There is no set way of doing things.  Our best role as transaction solicitors is to supplement and work with whatever resources a client has and wishes itself to deploy.  By being adaptable, responsive and collaborative we were able, with our client colleagues, to achieve a cross border completion in a relatively short time frame. We were able creatively to shape the law and documentation to meet the circumstances of a relatively unusual seller shareholders’ profile and the expectations of an international foreign law buyer.

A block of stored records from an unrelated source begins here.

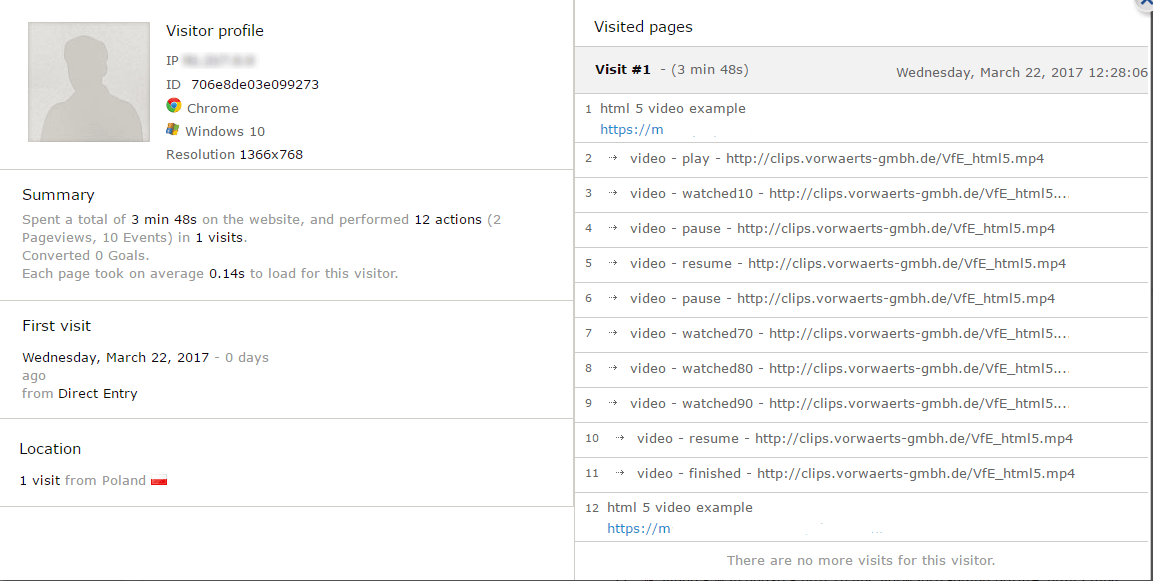Click the visitor profile avatar image

click(88, 81)
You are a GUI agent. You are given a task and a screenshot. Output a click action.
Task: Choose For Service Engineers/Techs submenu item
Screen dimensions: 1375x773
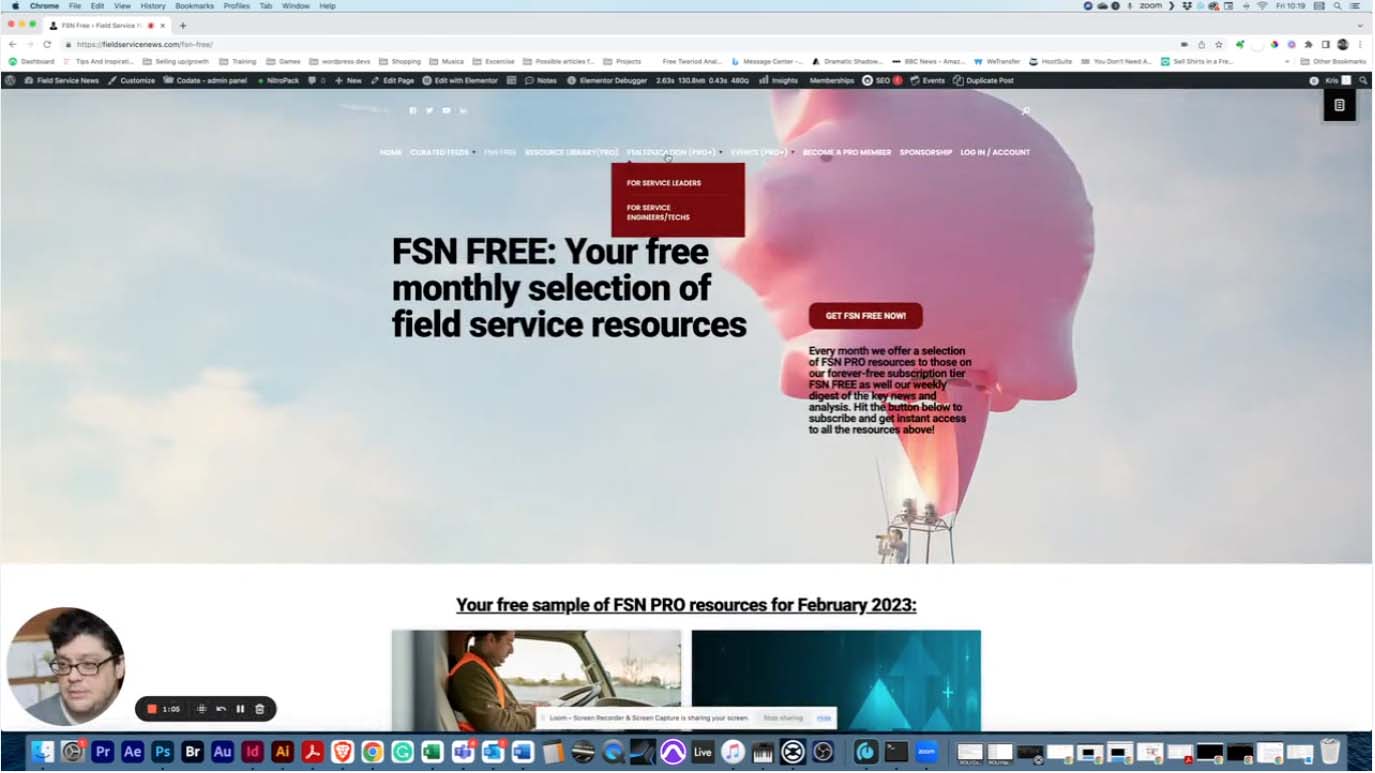(x=658, y=212)
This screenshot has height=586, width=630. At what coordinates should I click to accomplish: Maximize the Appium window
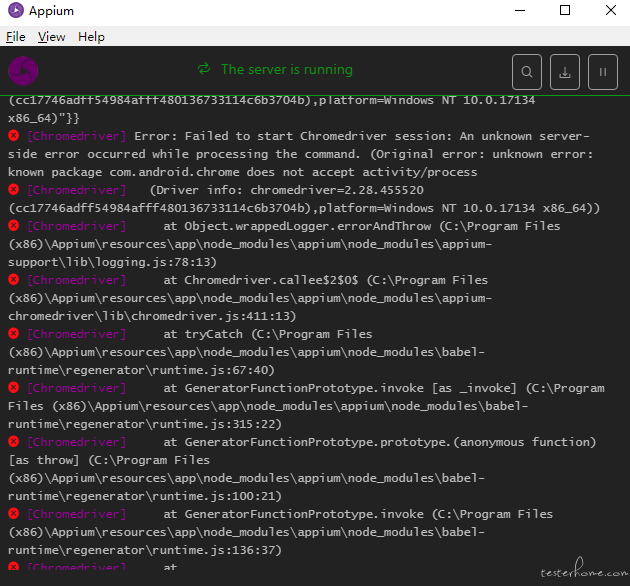point(565,10)
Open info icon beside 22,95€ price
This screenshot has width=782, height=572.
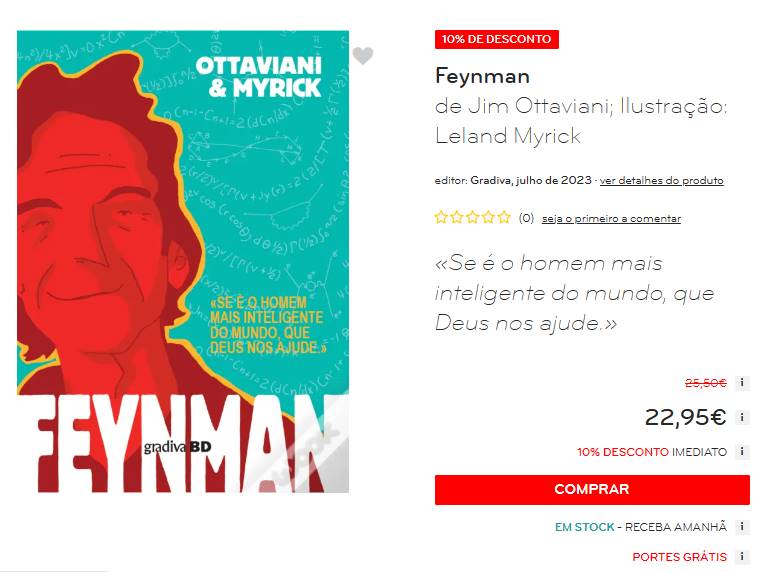[x=742, y=417]
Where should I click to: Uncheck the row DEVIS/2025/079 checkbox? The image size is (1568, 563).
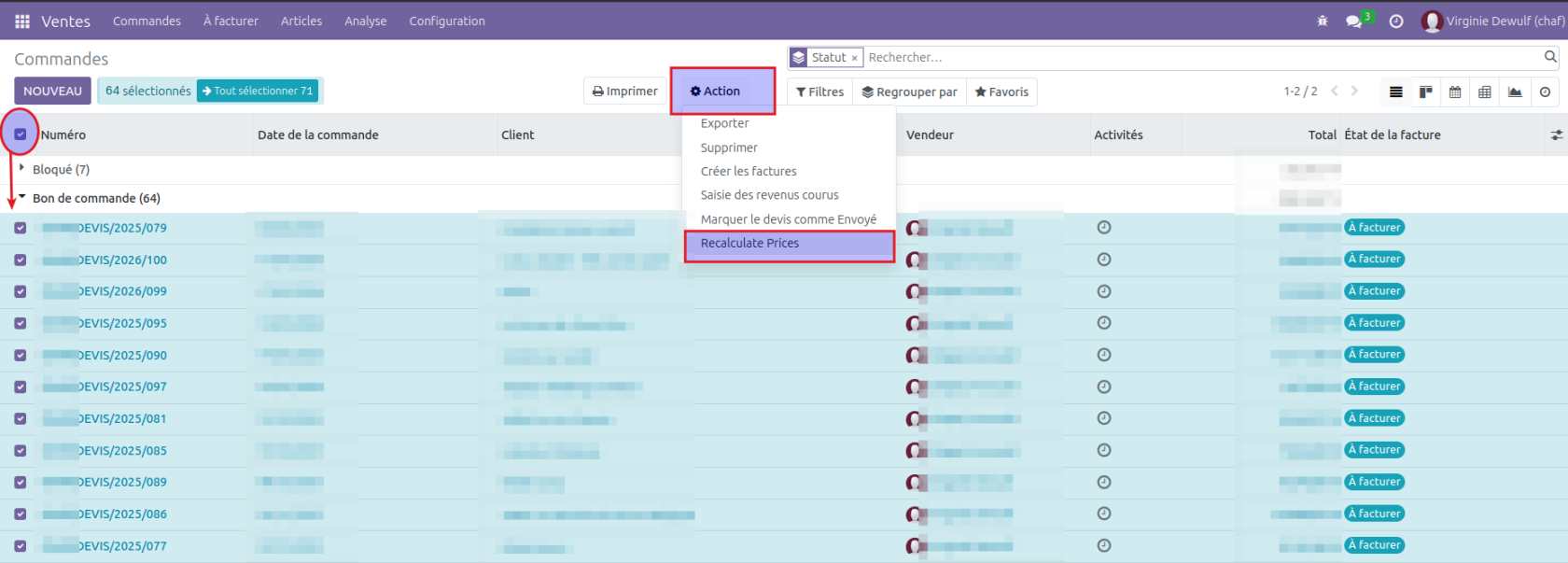pos(21,228)
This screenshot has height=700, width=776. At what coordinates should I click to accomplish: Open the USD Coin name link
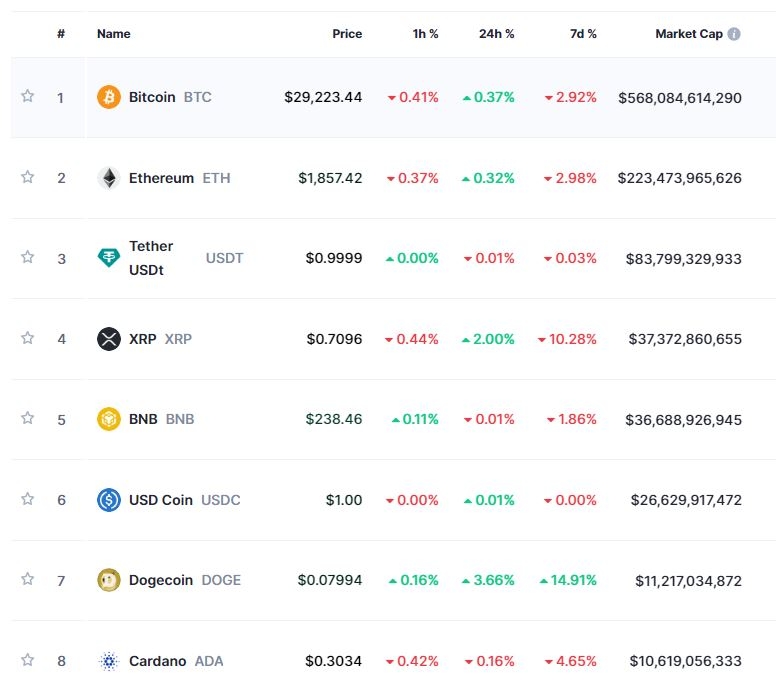click(x=160, y=500)
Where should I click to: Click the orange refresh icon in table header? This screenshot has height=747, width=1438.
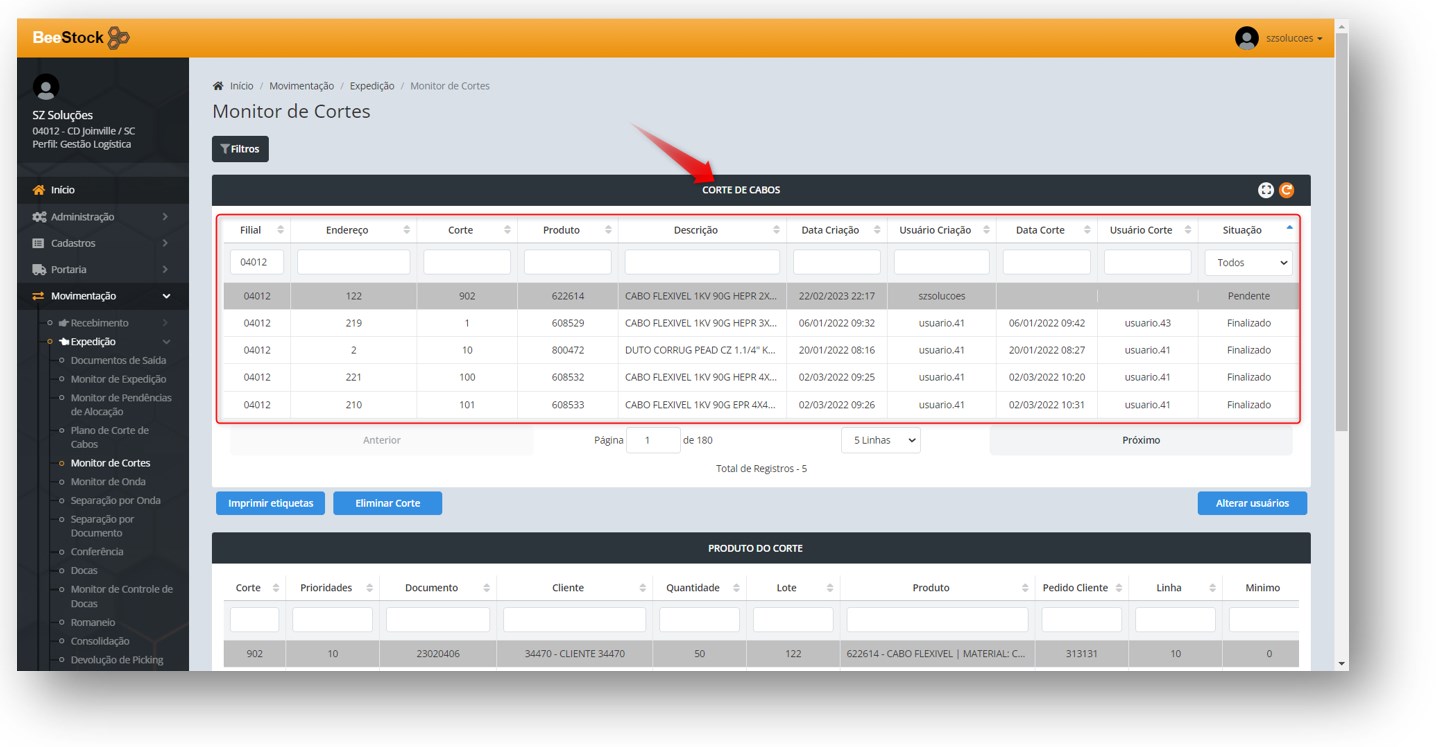(1286, 190)
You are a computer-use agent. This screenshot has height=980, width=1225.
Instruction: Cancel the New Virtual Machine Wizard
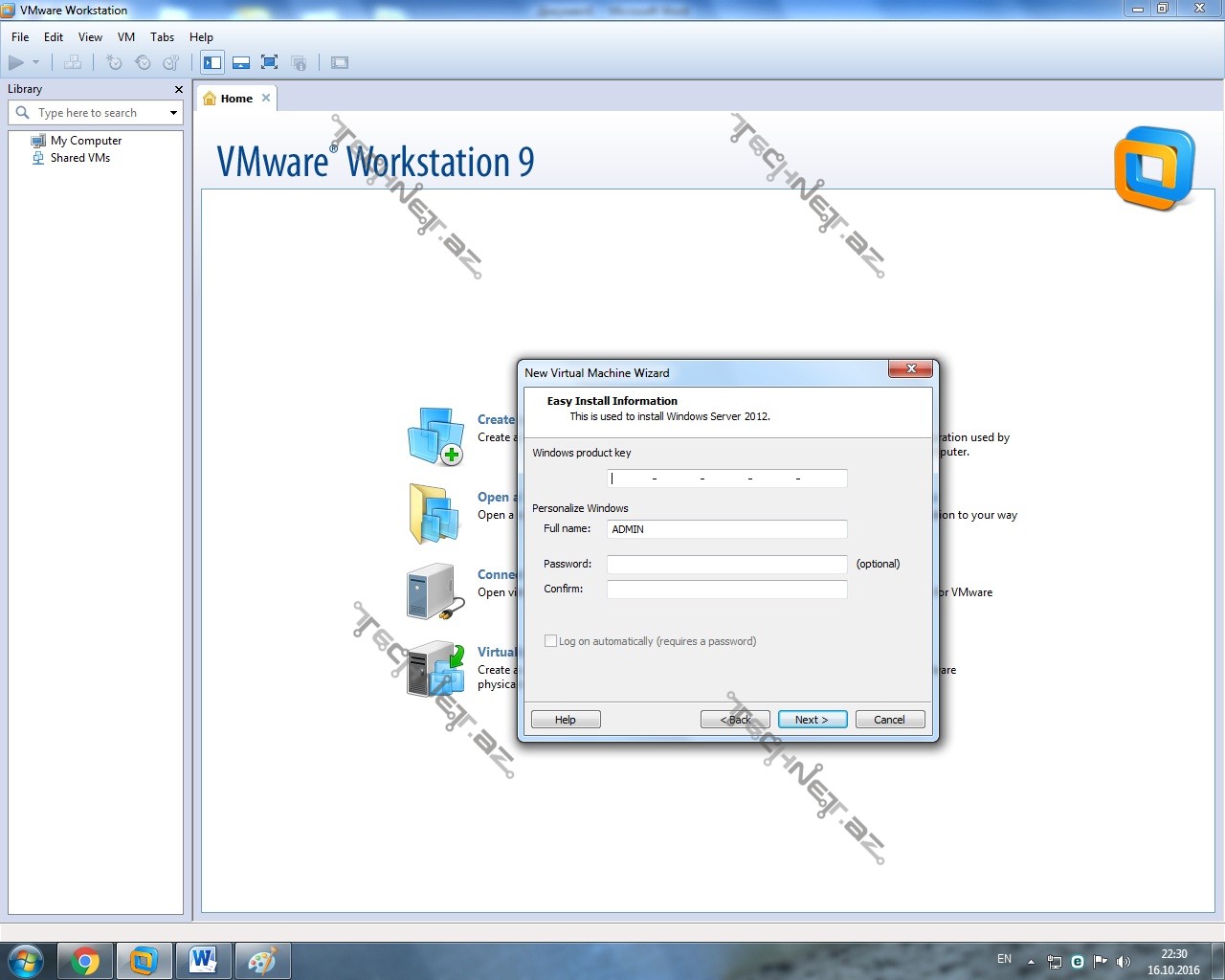click(x=889, y=720)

Expert Merger & Acquisiton Advice

Summary

This is a digital marketing group of some years standing with several equal shareholders to be combined with another independent digital market group and an investment of £multi- M private equity funding and partial management buyout/ dilution. One of the equal shareholders required specialist independent advice and was recommended to us by the CEO of a large third group in the sector.

The challenge

  1. To assimilate, report, advise and provide reassurance to a full time working executive on a large quantity of complex documentation at short notice over a short time period pre-closing.
  2. To convey concerns and obtain positive resolution with multiple incumbent very large law firms.
  3. It was critical to the client that the proposed private equity articles of association and service agreement did not require the forfeiture of shares except in the gravest of circumstances defined as “very bad leaver”, that the operation of roll over relief, entrepreneur’s relief and the s431 election were fully understood and that there would not be any unexpected tax charges.
  4. More broadly, the client’s imperative was that the contents and import of the draft documents (a) corresponded with his understanding of the several company acquisitions, the private equity funding mechanisms and the new group structure and (b) contained no “hidden surprises”.

The Solution

  1. Background experience allowed us to separate the important from the unimportant documents and angles; to advise/ reassure on what is customary, what is not normal and what lies in between - with private equity buy-outs.
  2. Our capacity, commitment and flexibility allowed the immediate provision of transaction engagement……. almost 24/7.
  3. We ascertained that the client required and provided short “translation” notes on critical legal, commercial and tax issues within draft documents, plus some advocacy with the other parties where needed on matters of difference/ difficulty.

The Result

On closing the client entered into the buy-out documents confident of everything within them and of his future in the new significantly enlarged £multi-M organisation.

In conclusion

There is no set way of doing things.  We deploy our background experience and specialist corporate law know-how in whatever ways a particular client requires in the available time.